I have great fun with my Hotmail account these days. MS automation obviously reads the content of incoming emails and rustles up some AI guff advertising and if it can't find an ad to suit
the email, it makes one up.
Best one I had was I sent an email about death from another account to my Hotmail account and the ad generated was a coffin on grass. That's it, a coffin on some grass. PMSL.
True.
You have to be impressed at Google's ability to sell an absolutely crap product to huge numbers of people for millions of bucks for decades. If these companies ever did any competent due diligence, they would realise that it was bollocks and advertise in other ways, getting more people to buy stuff for much less money.
The 'people who bought what you bought also bought this' adverts on Amazon and the persistent search options on ebay are much better and often very useful.
Krispy Kreme bandits raise sticky fingers to take credit
Shouldn't that me "kredit"?
Re: Krispy Kreme bandits raise sticky fingers to take credit
Shouldn't that me "kredit"?
[1]Muphry's Law strikes.
[1] https://en.wikipedia.org/wiki/Muphry%27s_law
So, The Information Commissioners Office is "not happy" with this. Perhaps they should take some decisive action and enforce it for a change.
For companies and organisations which transgress the permitted limits on privacy at present, being savaged by the ICO is about as effective as having an elephant attacked by a sleeping dormouse.
So, The Information Commissioners Office is "not happy" with this. Perhaps they should take some decisive action and enforce it for a change.
I'm sure they're wagging their finger very seriously.
Well they're not happy because so far Google said they would enforce this on their advertisers; now Google is openly saying they won't do anything about it so the ICO will have to do it themselves.
Funnily, this was one of those anti-competitive rules that Google created in order to minimize the data that third parties could have, so that everybody would be forced to use Google's services to target the users. I'm not sure if they removed the rules because they thought they could get more money from advertisers by being nicer to them, or because they thought that they were unable to prevent it anyway, or even they were afraid that this would be counted against them in the many anti-monopoly lawsuits they are fighting.
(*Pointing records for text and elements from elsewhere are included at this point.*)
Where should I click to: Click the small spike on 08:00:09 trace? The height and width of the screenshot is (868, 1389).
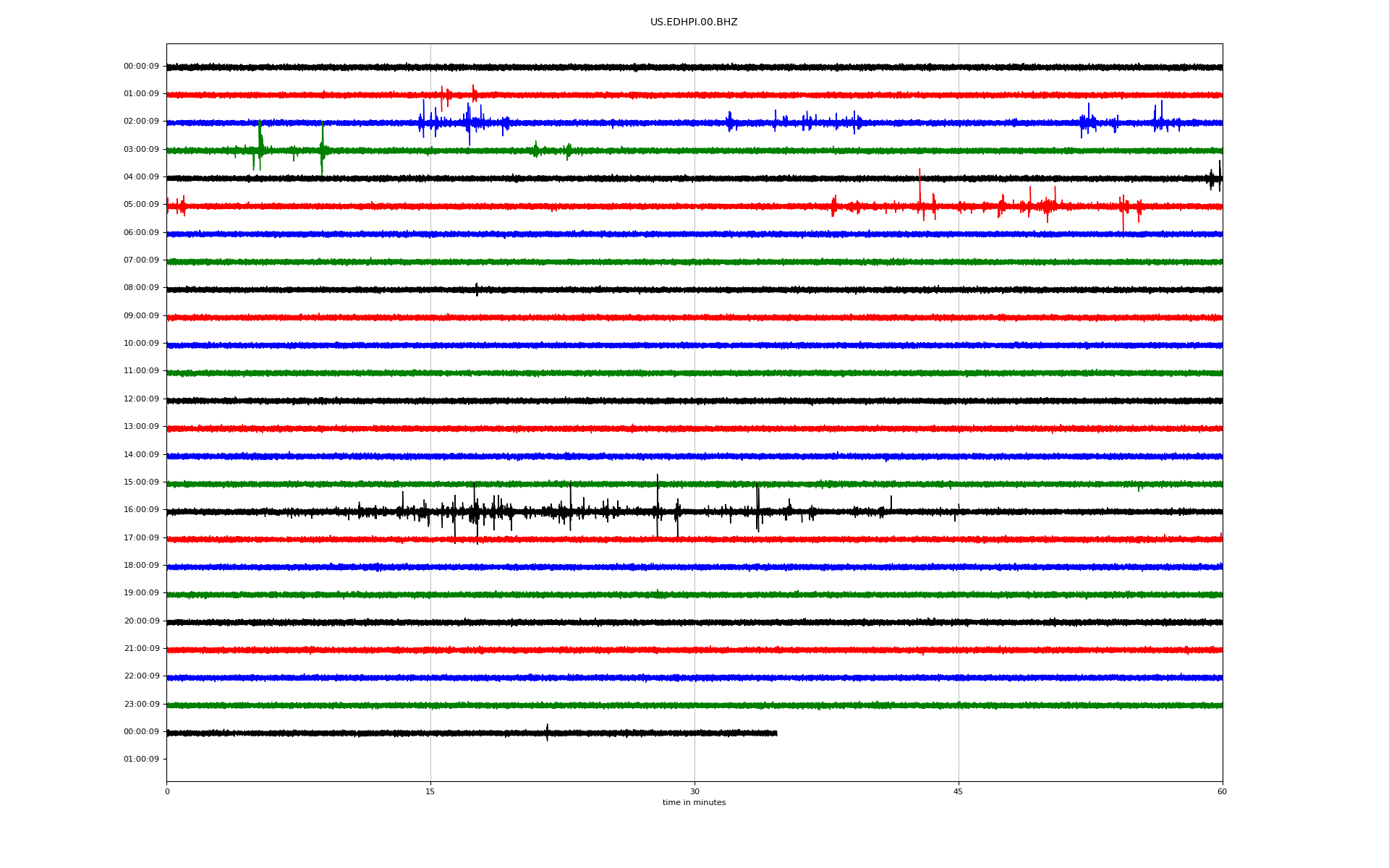[x=477, y=289]
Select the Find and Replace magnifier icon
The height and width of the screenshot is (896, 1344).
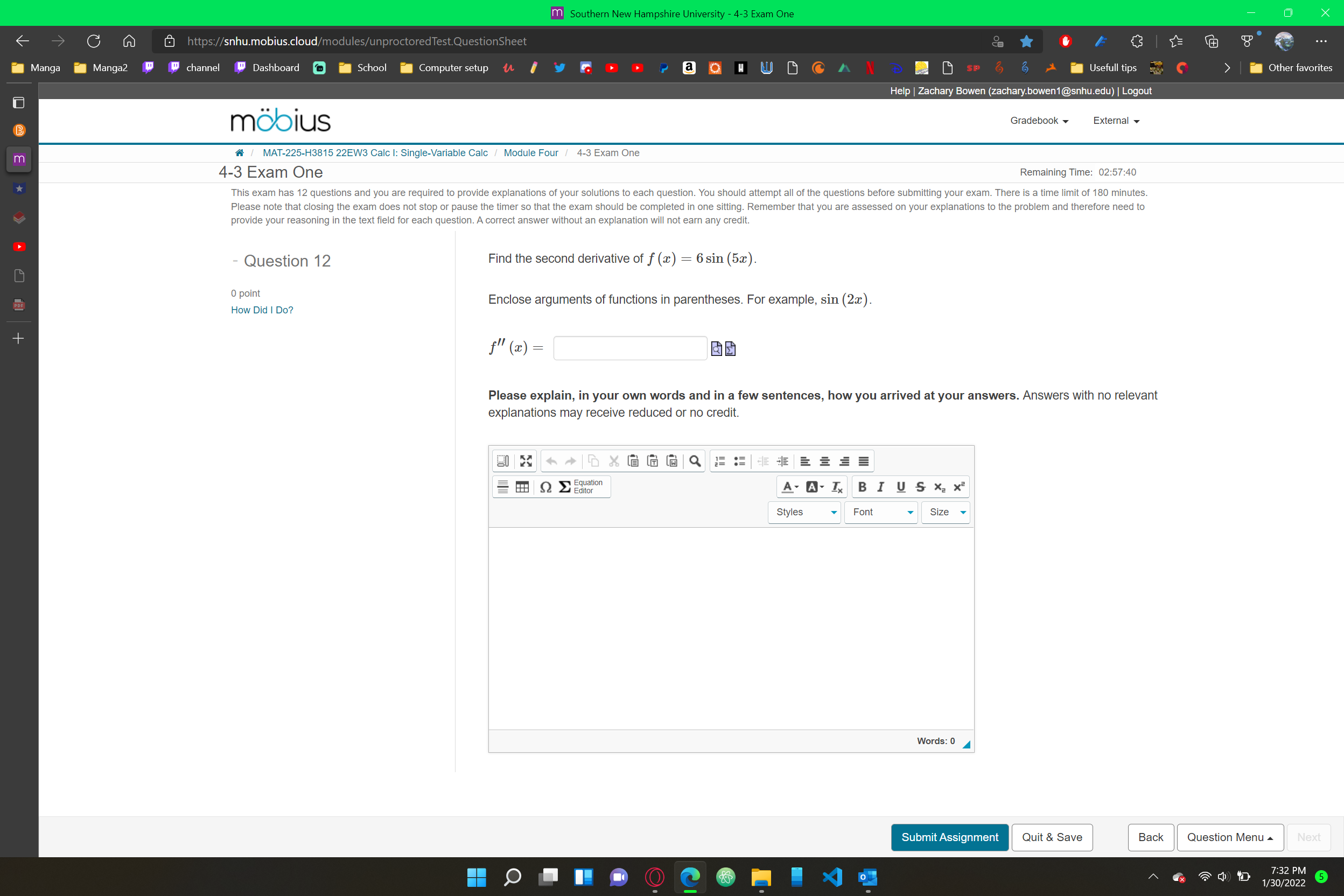[696, 461]
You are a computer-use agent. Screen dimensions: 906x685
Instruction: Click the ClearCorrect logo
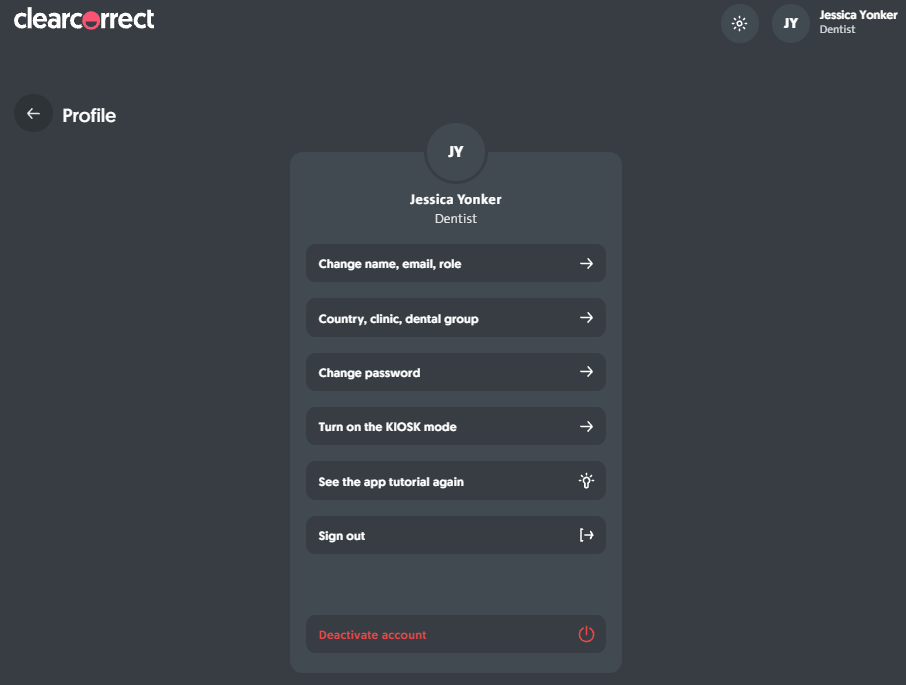84,19
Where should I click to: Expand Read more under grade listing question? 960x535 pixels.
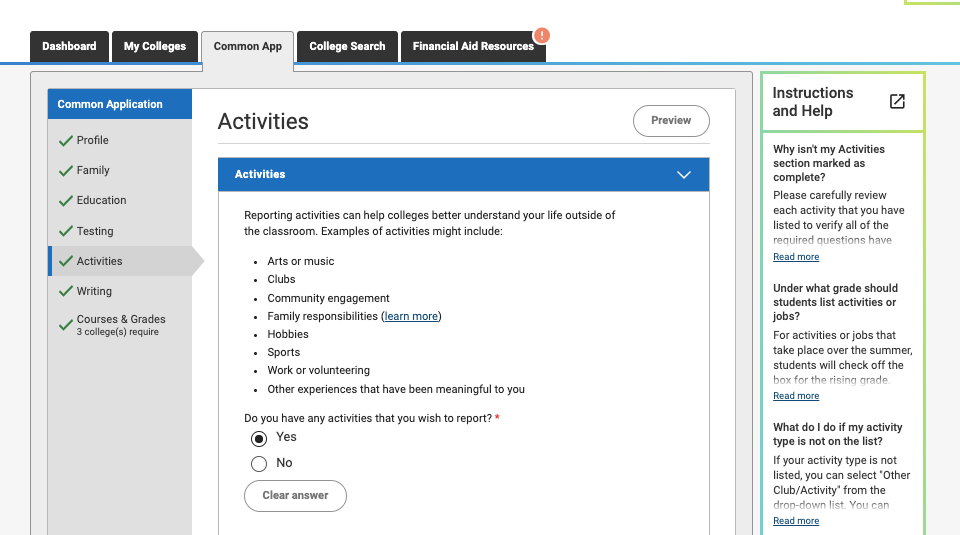coord(796,396)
Could be all three.
The ICO likes going after some ordinary bloke or woman who's done something a bit silly with some data (not seriously silly, or with any ill intent, and generally though ignorance rather than specific intent). It seems to see dragging them through the crown court, where the judge tells them not to do it again (which they wouldn't have done anyway) and might order them to pay costs as a good use of ICO powers.
After all, that allows them to say that they are "getting tough" on data breaches, and it's far easier than going after the big boys who do what they like with data - and who will be fully lawyered-up and prepared to drag it out indefinitely if the ICO tries to go after them.
2-Tier Starmer will tell the ICO to back off, he likes the idea of fingerprinting everybody one way or another, to ensure no anti-government discussions or negative reaction to his utopian dictatorship
Traditions
"The Chocolate Factory cited connected TVs as one device type that needs to serve ads that can't collect user data in the traditional manner."
Yeah, I remember how the advertising industry was on the bones of its arse when all it knew was that my mum was watching Corrie while my dad was reading the Mirror and I was reading the NME.